Why is it so easy to define "island" and so difficult to define "dog"? Both terms refer to quite "natural" and well-known things. We can say that an island is an area of land surrounded by water, but we can't say, for instance, that a dog is an animal that barks, since a sick dog that can't bark is still a dog. It is also curious that we all know what a dog is without knowing the zoological definition of this species. Is there a name for this difference between the two words?
Accepted:
December 9, 2006

Comments

Peter Lipton
December 16, 2006 (changed December 16, 2006) Permalink

I'm a little bit worried about Australia, but let's leave that continent to one side. Sometimes what makes something a particular kind of thing is a set of superficial properties, while in other cases the relevant properties are less obvious. Island is in the former group, dog is the in the latter.
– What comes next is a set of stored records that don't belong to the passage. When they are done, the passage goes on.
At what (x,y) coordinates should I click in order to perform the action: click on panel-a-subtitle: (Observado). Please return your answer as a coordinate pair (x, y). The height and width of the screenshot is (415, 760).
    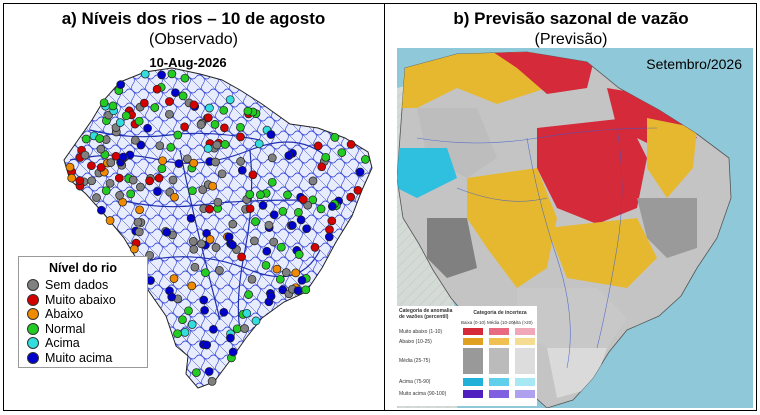
    Looking at the image, I should click on (194, 40).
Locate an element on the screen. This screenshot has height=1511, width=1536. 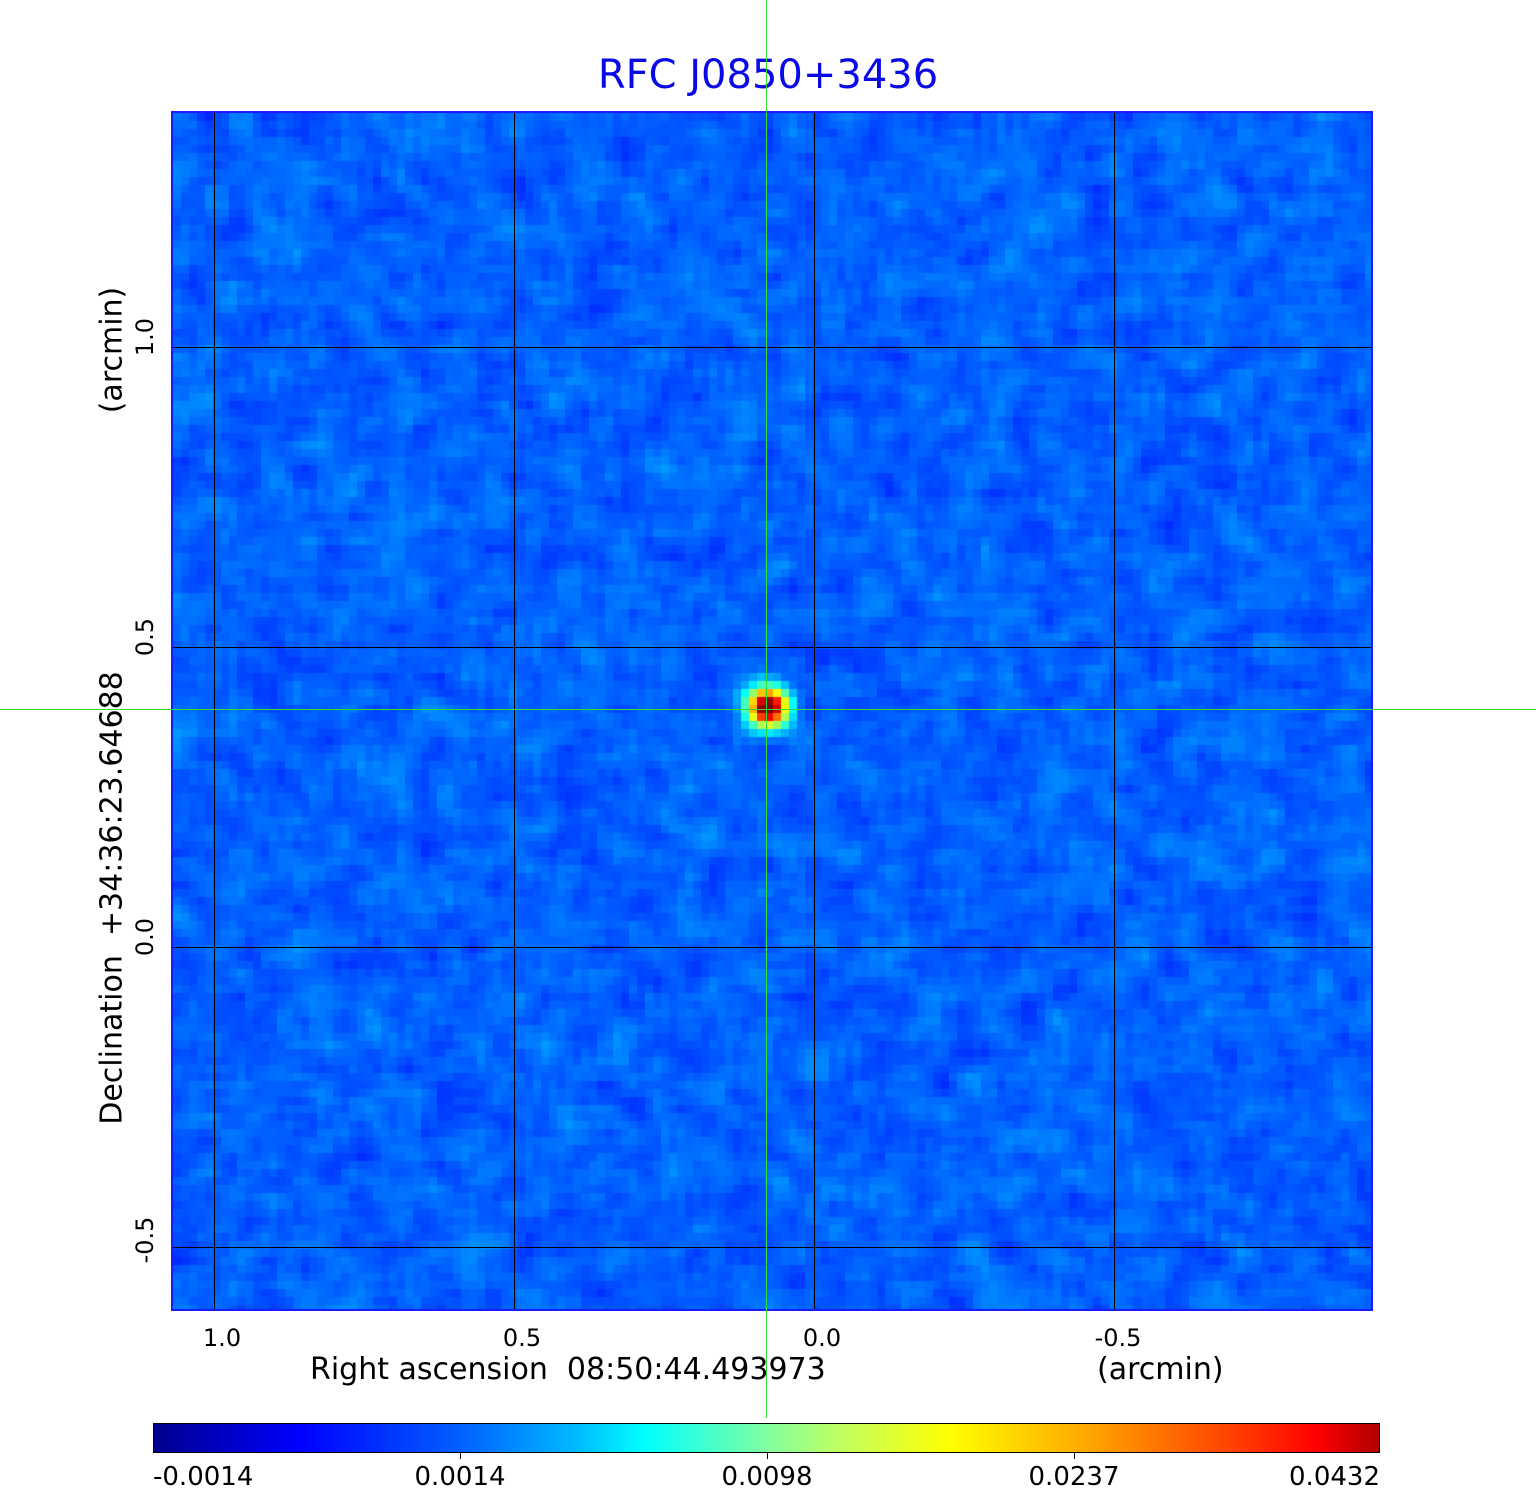
colorbar-tick-label: 0.0098 is located at coordinates (767, 1477).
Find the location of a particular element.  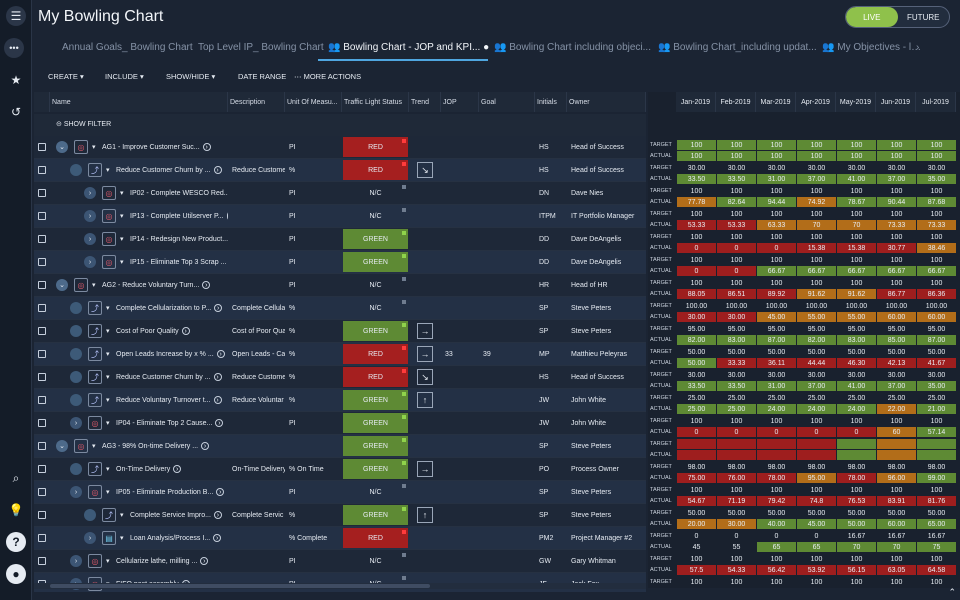

actual-cell: 71.19 is located at coordinates (736, 501).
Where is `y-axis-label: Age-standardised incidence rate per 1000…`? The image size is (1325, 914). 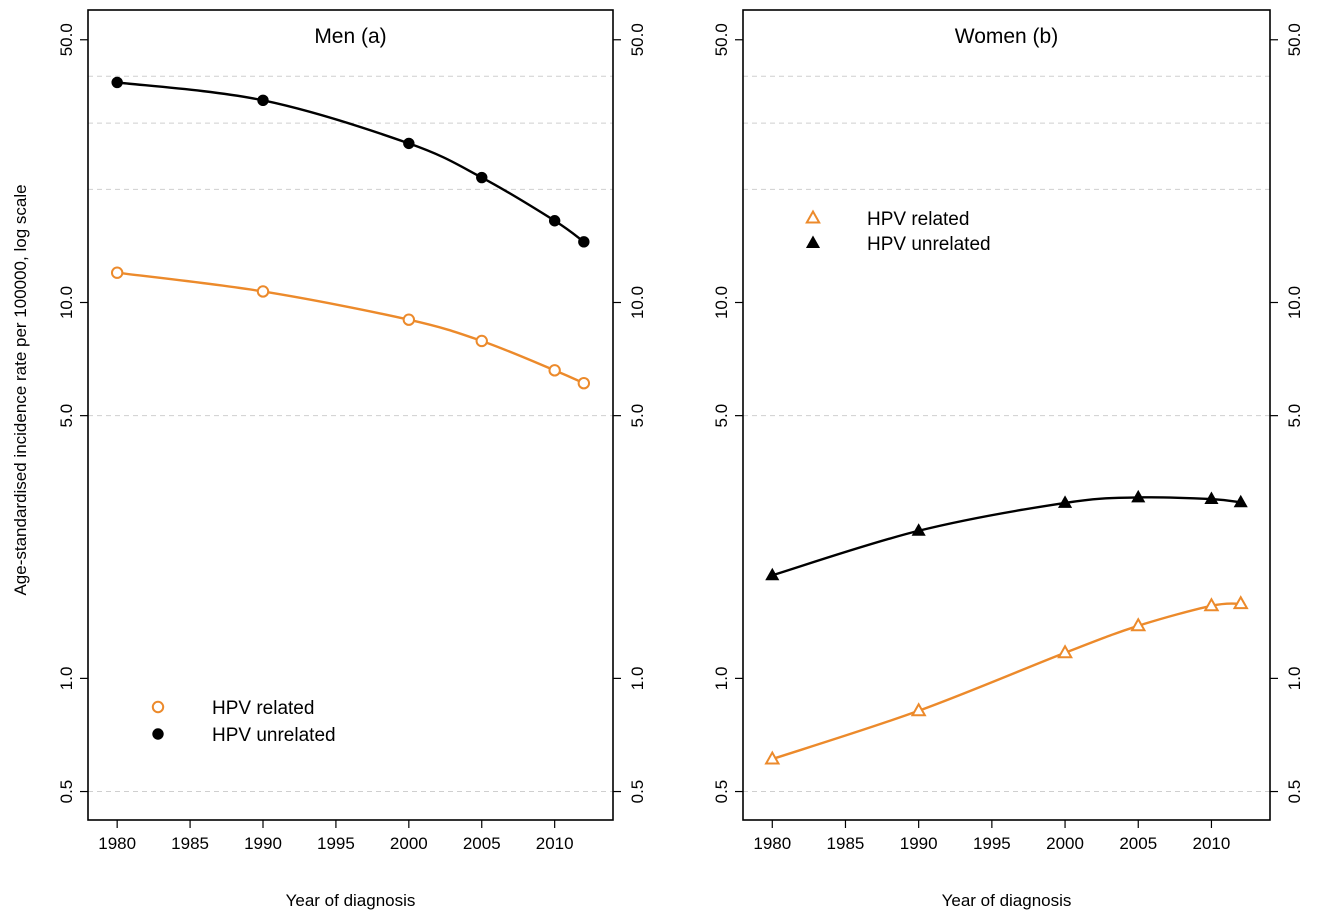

Presumably what makes something a dog has something to do with its genetic makeup, not superficial properties like its bark. In a way, this is surprising, since we talked about dogs before we know anything about genes, and even today I talk confidently about dogs without knowing how they differ genetically from cats. But Saul Kripke and Hilary Putnam have given plausible accounts of how this is possible. Imagine someone who wanted to introduce a name for a biogical kind nobody had named before. It might be someone who sees member of an exotic new species of animal. She could point to some members of that species and say something like, 'let's call that animal and every other animal of the same species a "snorgle"'. What makes all those animals snorgles is their shared genotype, but the naming of the kind didn't depend on namer knowing this. And this also explains why it would be so difficult for this person to give any very informative definition of a snorgle, even though she now has no difficulty referring to the kind.